While the ethical, psychological, and physical effects would most likely raise concern among the world, not to mention among astronauts, could the manipulation of certain genetic elements really increase astronauts’ protection to the radiation commonly encountered in space?
The three main types of space radiation are:
- Particles Trapped In Earth’s Magnetic Field
- Particles Shot Into Space During Solar Flares
- Galactic Cosmic Rays
The magnetic field around the earth traps a variety of different radioactive particles; which are a risk to astronauts every time they pass into or out of the earth’s atmosphere. However, for the sake of travel to Mars, they’re really the least of a space faring crew’s worries.
Solar flares and coronial mass ejections are unpredictable and fast moving, emitted from the sun in the form of high energy particles of ionizing radiation, they can reach the earth in under half an hour. The unpredictable nature of solar flare produced radiation is what makes it so deadly; there is hardly time to prep before it has already passed through the spacecraft, and subsequently the bodies, of astronauts.
Galactic Cosmic Rays include heavy, high-energy ions of elements that have shed all their electrons as they journeyed through the galaxy at the speed of light. Cosmic rays can pass practically unimpeded through a typical spacecraft or the skin of an astronaut, making them a particularly deadly force to contend with for a crew of astronauts making the haul to Mars.
Another problem presents itself if the crew reaches the surface of Mars itself; the red planet lacks a magnetic field to shield its surface, meaning the crew would be subject to radiation from brutal solar storms and cosmic rays. So not only is the journey dangerous, simply existing once the crew arrives also poses its own set of problems.
The potentially deadly and random nature of these types of cosmic radiation have led NASA to think outside of the lead lined box when considering combating the harmful effects they could inflict on a Mars bound crew and their genetic makeup.
Traditional Forms Of Protection
Considering the widespread use of radiation in multiple industries, there are existing forms of shielding and protection that are effective for use with controlled blasts of radiation. Lead aprons, and more recently lead-free elemental composite materials, are commonly employed in the healthcare field. Nuclear power plants utilize six foot thick concrete walls and massive pools of water to dampen the effects of radiation on their environments and personnel.

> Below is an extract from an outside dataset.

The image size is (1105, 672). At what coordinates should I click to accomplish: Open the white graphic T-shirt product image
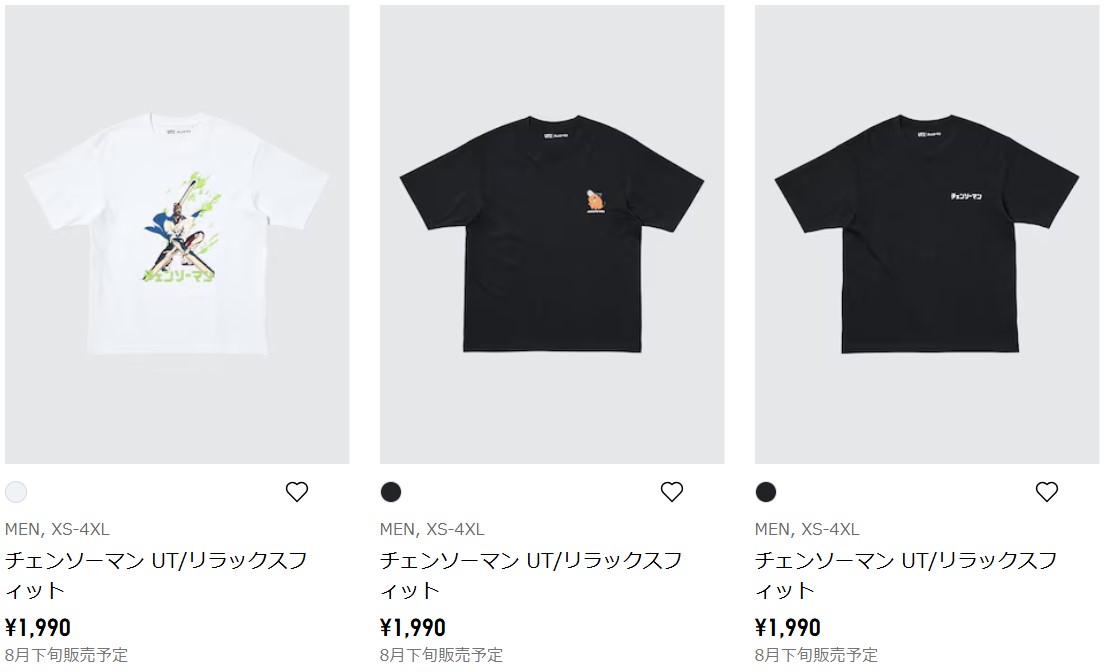(x=177, y=235)
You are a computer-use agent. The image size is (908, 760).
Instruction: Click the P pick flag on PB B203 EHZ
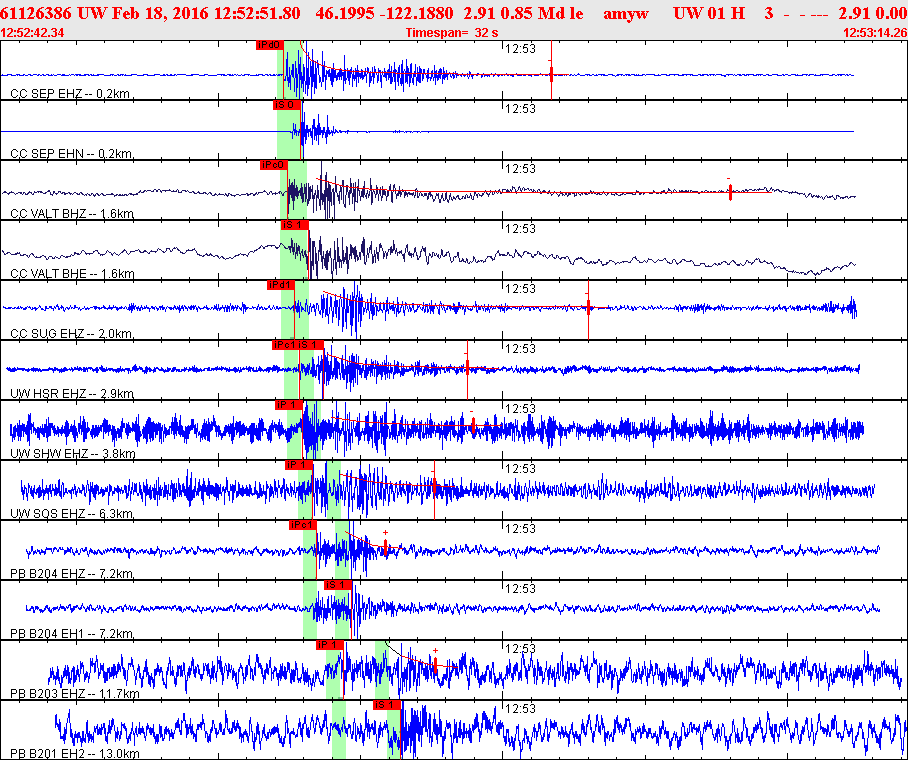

While these methods may be well suited for the surface of the earth, they’re far from applicable to travel in space. The use of concrete and water, especially at the volumes required to shield from somewhat predictable radiation (as opposed to the intensely erratic forms of radiation encountered in space), are hardly practical. They’re ill-suited for use in protective suits or space craft due to weight, maintenance, and the protection offered. NASA’s main form of combating radiation at this point, aside from existing materials used in ships and suits, is avoidance.

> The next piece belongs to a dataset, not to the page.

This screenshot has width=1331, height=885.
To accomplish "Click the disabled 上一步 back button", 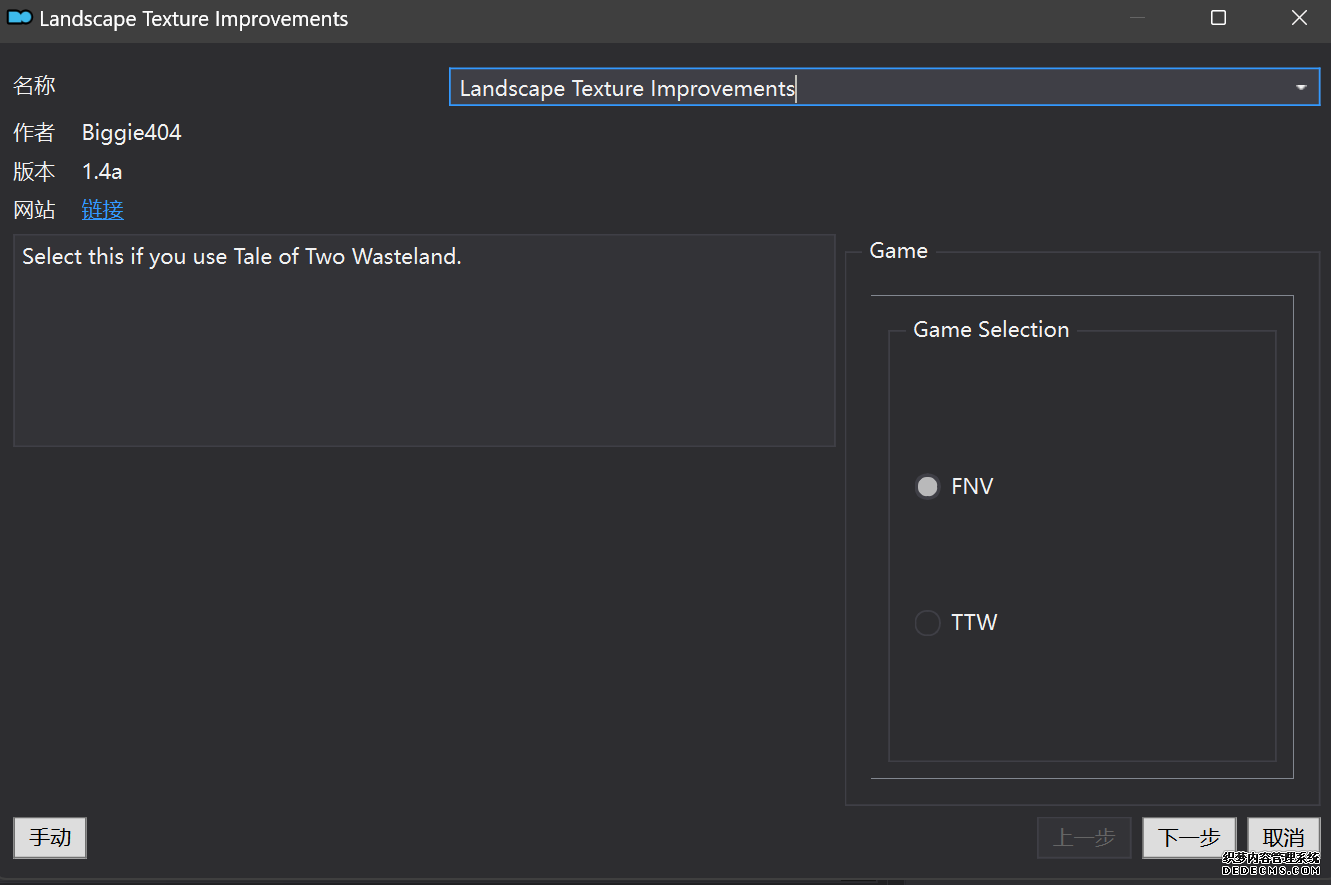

Predicting radiation forecasts is effective when it comes to orbit or quick (in terms of space travel), missions, but when a crew is marooned in the celestial expanses far away from mother earth, other methods will have to be devised.

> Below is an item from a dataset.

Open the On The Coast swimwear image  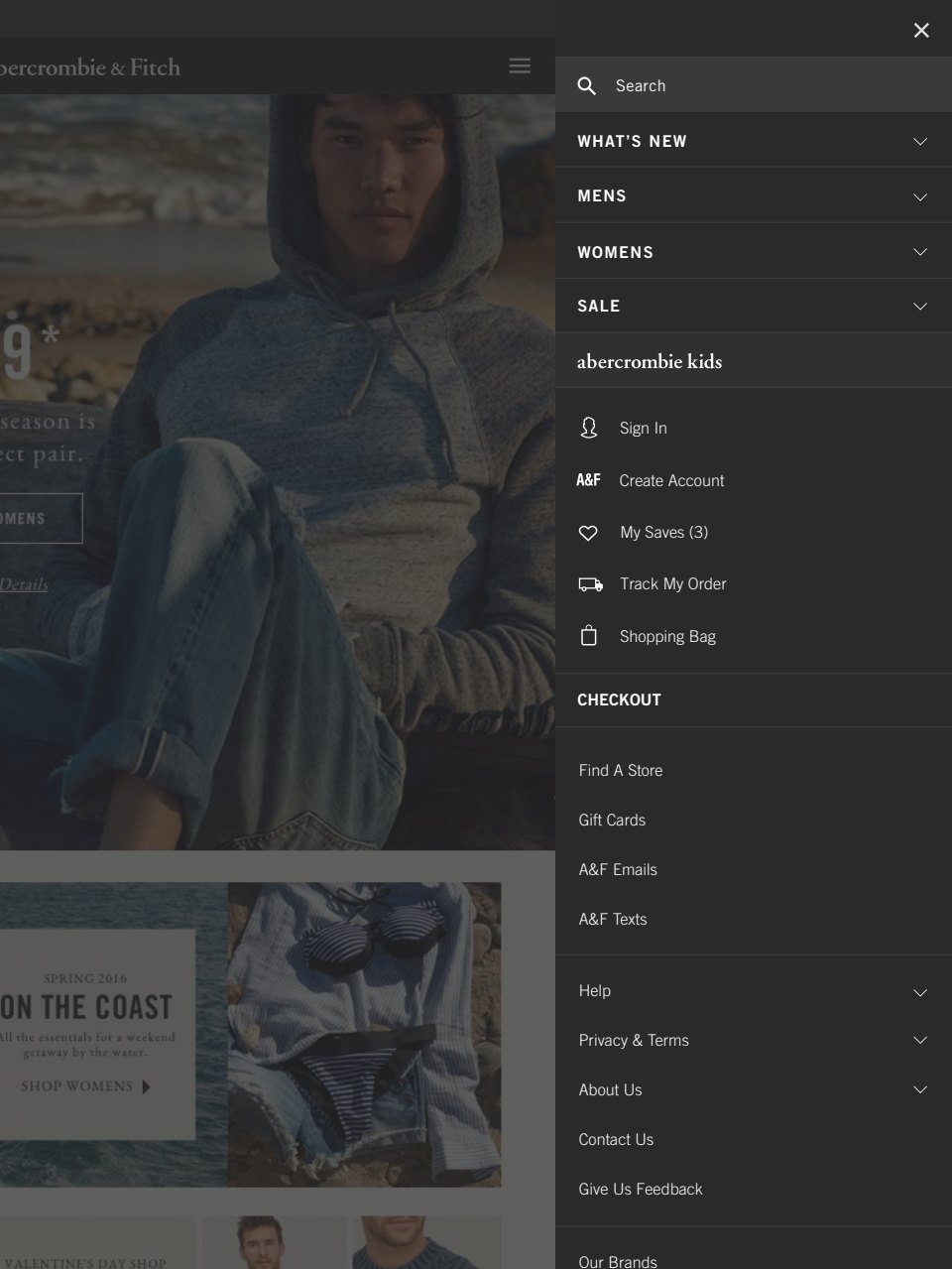tap(364, 1035)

While NASA hasn’t said much about the genetic manipulation they’re considering for a Mars-bound crew, chances are that it would focus on some sort of protection against the ionizing and subsequent damaging of DNA by radiation directly interacting with genetic code when it passes through an astronaut’s body or spacecraft.
Most likely, the genetic modifications would also have to account to less susceptibility to free radicals produced by passing radiation in the environment as well, a problem that would affect the food and water supply of a crew planning a particularly long holiday on Mars. Regardless of the semantics, the proposition of genetic modification is an exciting, if ethically questionable, next step for mankind’s endless exploration of the stars.